---- Task input

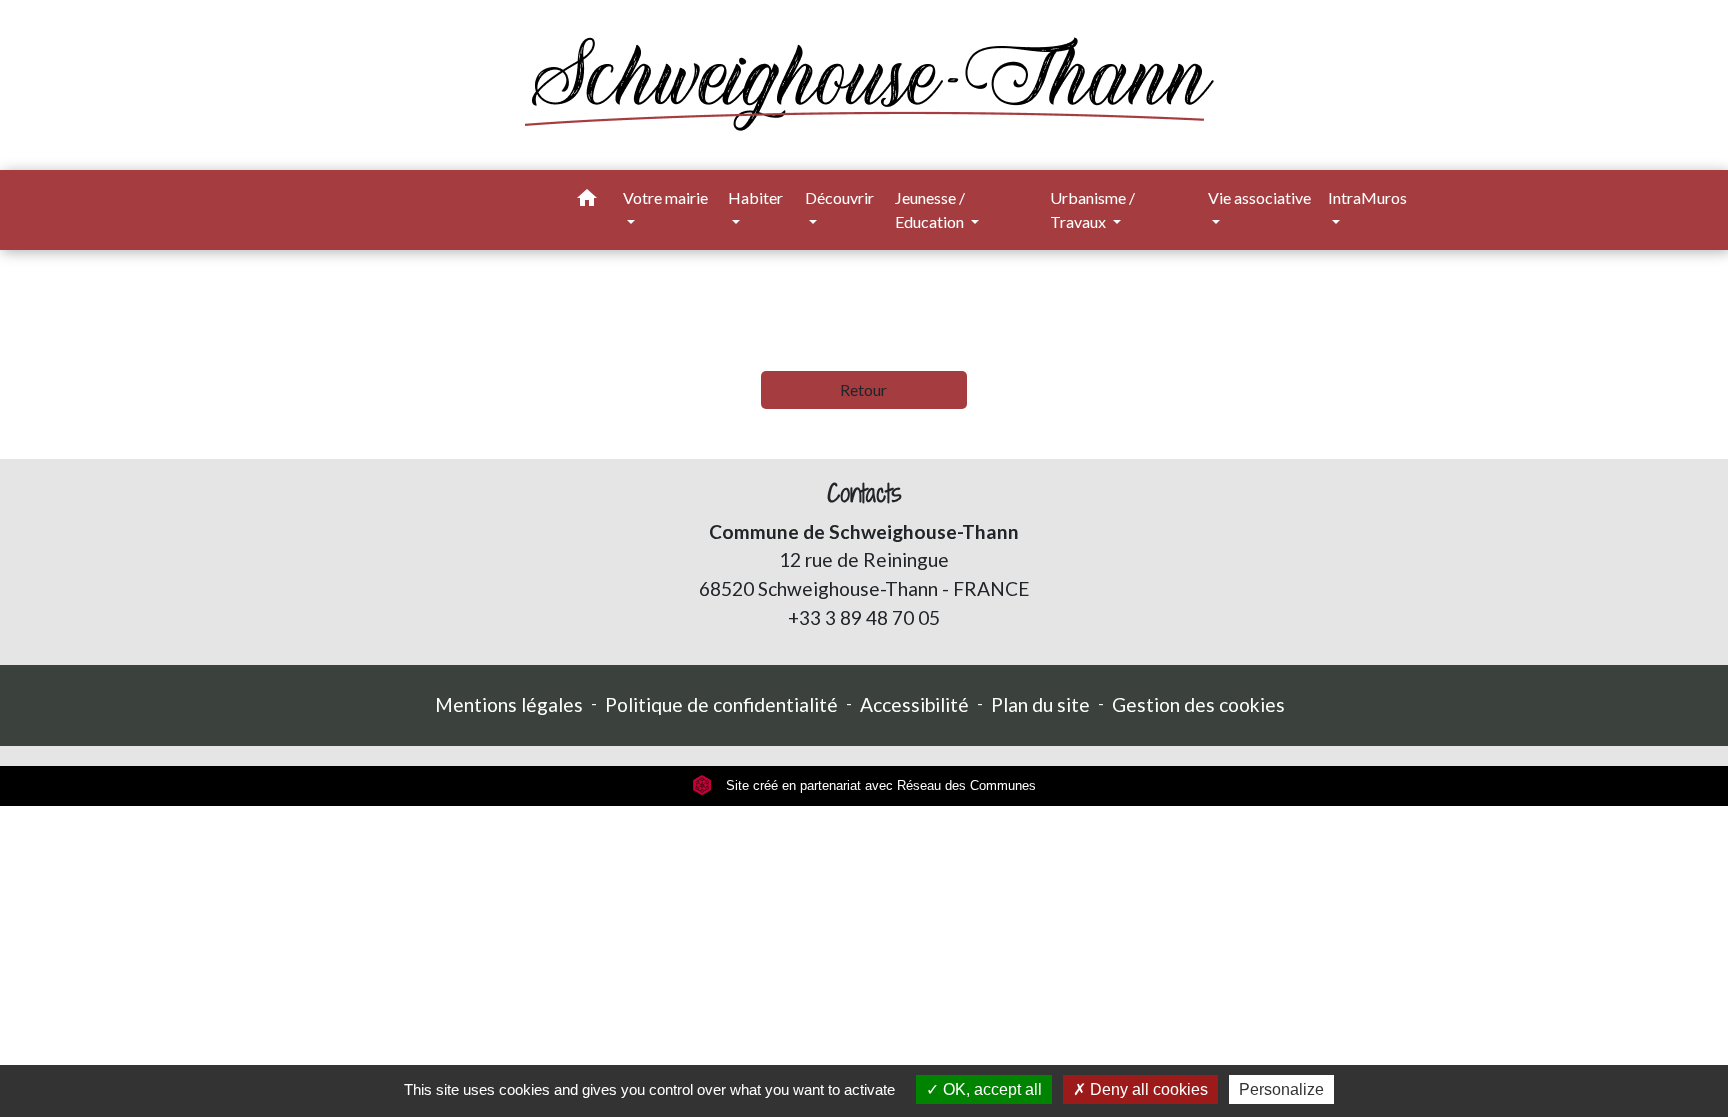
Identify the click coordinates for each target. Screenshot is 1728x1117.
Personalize (1281, 1089)
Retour (863, 389)
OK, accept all (990, 1089)
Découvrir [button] (839, 197)
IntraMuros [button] (1367, 197)
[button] (587, 201)
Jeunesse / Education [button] (931, 209)
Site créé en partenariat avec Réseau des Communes (879, 785)
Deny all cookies (1147, 1089)
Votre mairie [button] (665, 197)
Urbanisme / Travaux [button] (1092, 209)
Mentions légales (509, 704)
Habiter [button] (755, 197)
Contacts (864, 493)
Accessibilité (914, 704)
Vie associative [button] (1259, 197)
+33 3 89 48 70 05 (864, 617)
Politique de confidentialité (721, 704)
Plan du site (1040, 704)
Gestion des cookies (1198, 704)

--------

Problem description
Output every record above exactly, leaving out the pictures.

Exercise answer
Identify the click coordinates for each target. Screenshot is 1728x1117.
Personalize (1281, 1089)
Retour (863, 389)
OK, accept all (990, 1089)
Découvrir [button] (839, 197)
IntraMuros [button] (1367, 197)
[button] (587, 201)
Jeunesse / Education [button] (931, 209)
Site créé en partenariat avec Réseau des Communes (879, 785)
Deny all cookies (1147, 1089)
Votre mairie [button] (665, 197)
Urbanisme / Travaux [button] (1092, 209)
Mentions légales (509, 704)
Habiter [button] (755, 197)
Contacts (864, 493)
Accessibilité (914, 704)
Vie associative [button] (1259, 197)
+33 3 89 48 70 05 (864, 617)
Politique de confidentialité (721, 704)
Plan du site (1040, 704)
Gestion des cookies (1198, 704)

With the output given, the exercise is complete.